The Telegraph's Top 10 Spring Flowering Shrubs
Courtesy of The Telegraph
Cercis chinensis 'Avondale’, a form of the Chinese redbud, makes a large shrub or small tree, with masses of purple-pink pea flowers on the bare shoots in late March and April. The leaves then unfurl; they are very big, heart-shaped, pale green in colour and turn yellow in autumn. This plant is hardy, happiest in full sun or partial shade, and likes a fertile, moist but well-drained soil.
Halesia carolina is one of the choicest of all spring shrubs (or small trees), having adorable, nodding, pure white snowdrop flowers in late spring, once the plant has a few years on the clock. These are ¾in long, and hang in clusters of three or five on short stalks. These flowers turn into 2in-long, pear-shaped fruit with four wings and a tail. When fully ripe, these are brown, chiming well with the leaves, which yellow in autumn. Halesias like a sheltered spot in sun or part shade in neutral or acid soil.

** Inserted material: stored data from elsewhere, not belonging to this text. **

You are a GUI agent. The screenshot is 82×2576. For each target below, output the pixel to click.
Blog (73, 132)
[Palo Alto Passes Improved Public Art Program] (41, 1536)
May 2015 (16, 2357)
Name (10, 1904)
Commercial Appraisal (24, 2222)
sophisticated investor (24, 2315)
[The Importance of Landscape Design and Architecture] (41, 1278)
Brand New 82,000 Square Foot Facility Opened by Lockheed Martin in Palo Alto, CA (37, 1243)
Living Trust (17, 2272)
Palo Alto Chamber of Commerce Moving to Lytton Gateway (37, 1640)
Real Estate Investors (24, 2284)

Chaenomeles x superba 'Jet Trail’ is an unusual ornamental quince with a dwarf spreading habit, so it can be used for ground cover, provided the soil is cleared of perennial weeds. The semi-double white flowers appear through March and April, before and after the leaves unfurl. Chaenomeles like a sunny spot, but are not particuularly fussy about soil pH or constitution, as long as there’s good drainage. It can be pruned in summer after flowering.
Exochorda x macrantha 'The Bride’ (pictured above) is another hardy shrub, with great garden presence, because the startlingly white flowers are quite large (1¼in across) and thickly carried in 4in-long racemes at the end of short sideshoots. The branches tend to weep, and I have seen it grown on a sloping bank near water. Immediately after flowering, remove flowered shoots and thin out the others. This shrub has the RHS Award of Garden Merit.

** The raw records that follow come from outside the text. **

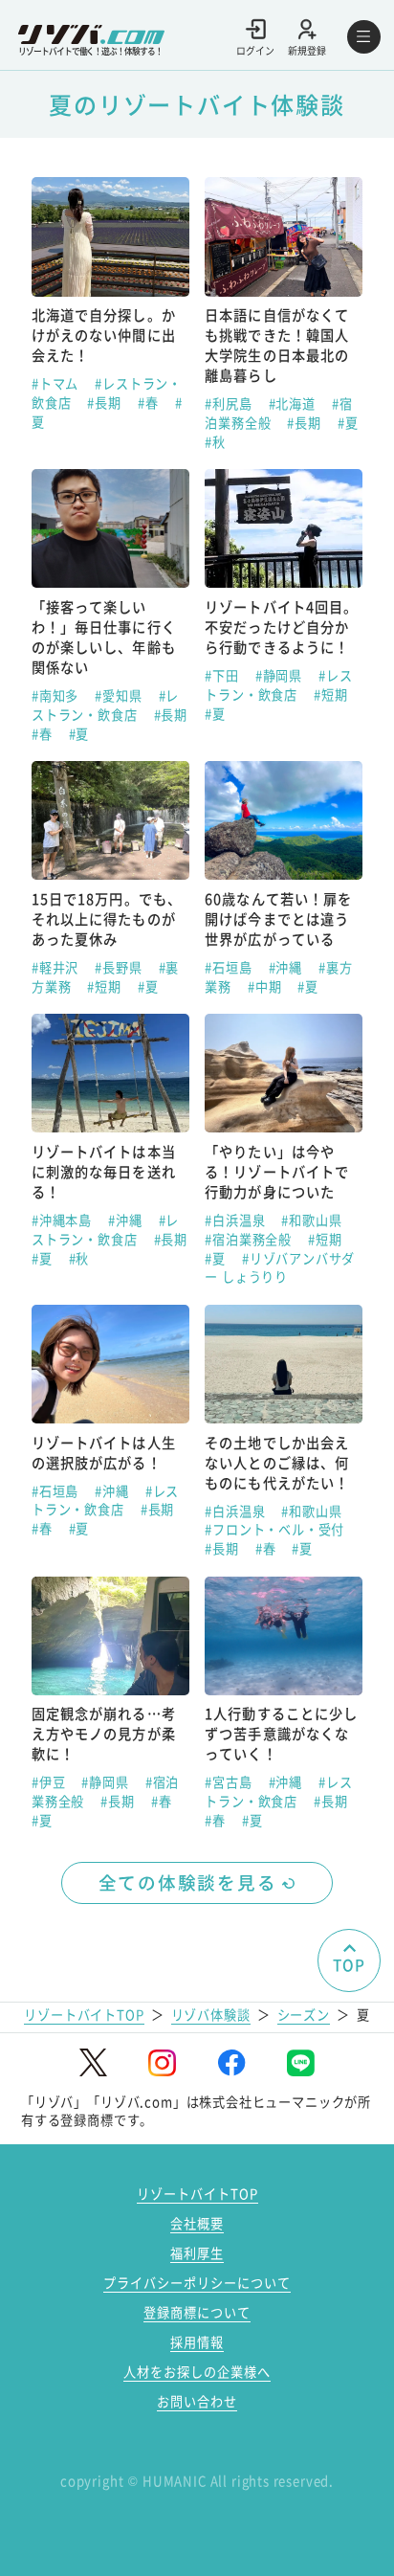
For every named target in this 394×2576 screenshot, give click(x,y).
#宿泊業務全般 (250, 1239)
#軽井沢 (57, 967)
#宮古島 (230, 1782)
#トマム (57, 383)
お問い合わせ (197, 2401)
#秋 (215, 442)
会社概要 (197, 2223)
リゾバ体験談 (211, 2014)
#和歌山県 (311, 1220)
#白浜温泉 (237, 1220)
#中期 (266, 986)
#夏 (348, 423)
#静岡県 (280, 675)
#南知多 (57, 695)
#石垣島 (230, 967)
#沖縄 (287, 967)
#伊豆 (50, 1782)
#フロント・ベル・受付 (274, 1529)
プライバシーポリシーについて (197, 2283)
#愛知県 (120, 695)
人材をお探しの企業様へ (197, 2372)
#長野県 (120, 967)
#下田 (223, 675)
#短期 (330, 694)
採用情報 (197, 2342)
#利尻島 (230, 403)
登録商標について (197, 2312)
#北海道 (294, 403)
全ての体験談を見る (187, 1881)
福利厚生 (197, 2253)
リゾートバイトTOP (83, 2014)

If you garden on an acid soil, Fothergilla major is almost a must, since it has very striking, scented, petal-less, creamy white flower heads, which are made up solely of stamens. These are carried in spring on a multi-stemmed, medium-sized shrub. The oval, 4in-long leaves turn scarlet and orange in autumn. Another AGM plant.
Stachyurus praecox, from Japan, is a large, spreading, deciduous shrub, with slender, pointed, oval leaves, which are preceded by long spikes or catkins of pale yellow, bell flowers. Leaves colour in autumn. Stachyurus praecox is hardy, although early flowers can be damaged by hard frosts. The shrub needs shelter from cold winds, so does well in a protected shrub border or woodland area, but can also be trained against a wall. It likes a moist, humus-rich neutral or acid soil, and partial shade, unless it can be kept well watered in summer. It, too, has been awarded the RHS AGM.

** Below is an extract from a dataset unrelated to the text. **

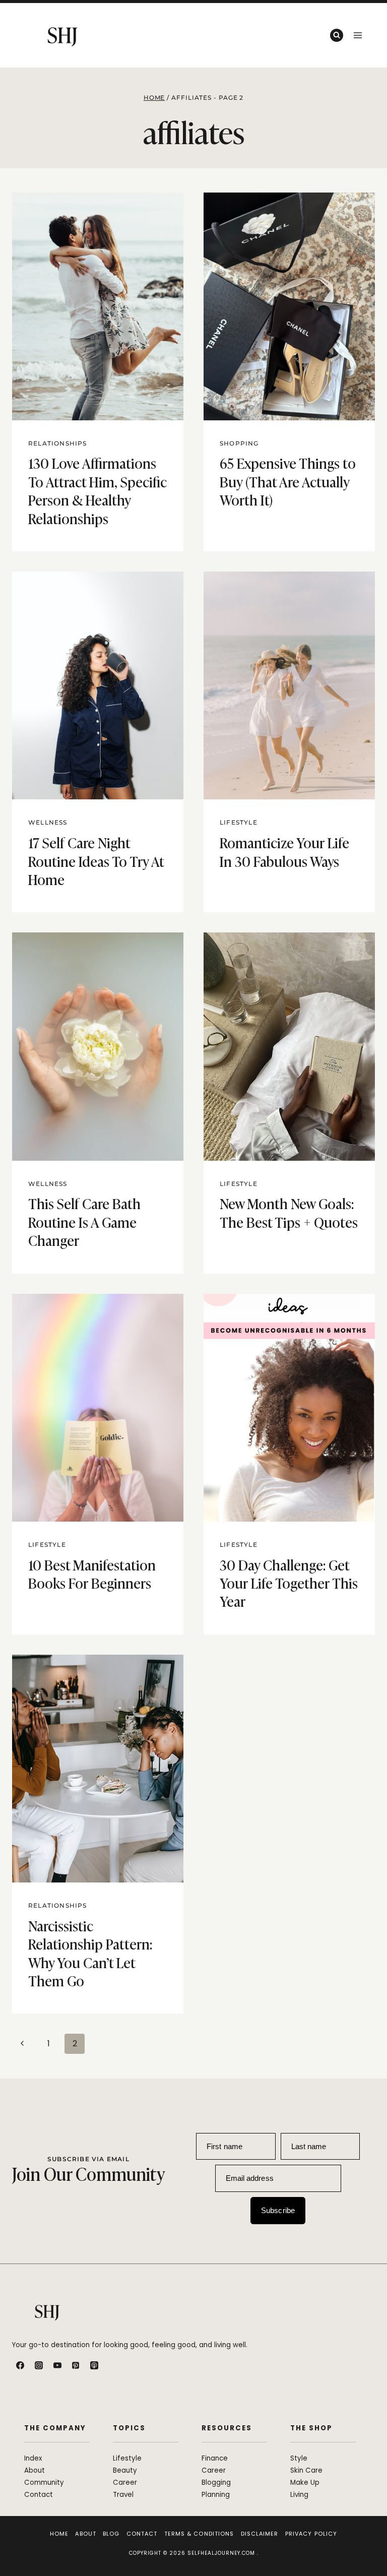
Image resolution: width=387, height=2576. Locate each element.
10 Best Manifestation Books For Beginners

Acradenia frankliniae is an evergreen shrub from Tasmania, where it is called whitey wood. This also has opposite leaves, composed of three long, glossy, green leaflets, coarsely toothed on the margins. Small white flowers appear in late April and May in terminal clusters. This medium-sized shrub likes fertile, damp, but well-drained neutral or acid soil in partial shade, where it won’t be buffeted by winds. It will stand a few degrees of frost.
Ribes odoratum or buffalo currant is hardy, not fussy about soils or aspect, healthy and easy to grow. The clove-scented, five-petalled flowers are golden-yellow and occur in clusters; they appear in April and May. The leaves, similar to a gooseberry, turn dark red and purple in autumn. This shrub is a change from pink-flowering currants.
If looking for something different in the berberis line, Berberis valdiviana (pictured above), from Chile, makes a tall (6½ft-10ft) evergreen shrub. It does not spread sideways too much and the glossy green leaves set off the long (1½in), saffron golden racemes of flowers in spring. Although there are a few spines on the shoots (which are avoidable), the large leathery leaves are pretty well spineless. This plant is easy to grow, but difficult to propagate.
Abeliophyllum distichum is a Korean relation of the common golden-flowered forsythia, but less beefy. It also flowers a little earlier, especially if trained against a warm wall, which is where it thrives best. Before February is out, and before the oval, opposite leaves have appeared, the creamy white, four-petalled flowers, with their golden centres, will be scenting the air. (There is a pale-pink variation, Roseum Group.) The display does not last long, but is welcome for its timing. It prefers a well-drained but fertile spot in full sun. Prune flowered shoots after blooming and tie new ones against a wall or trellis.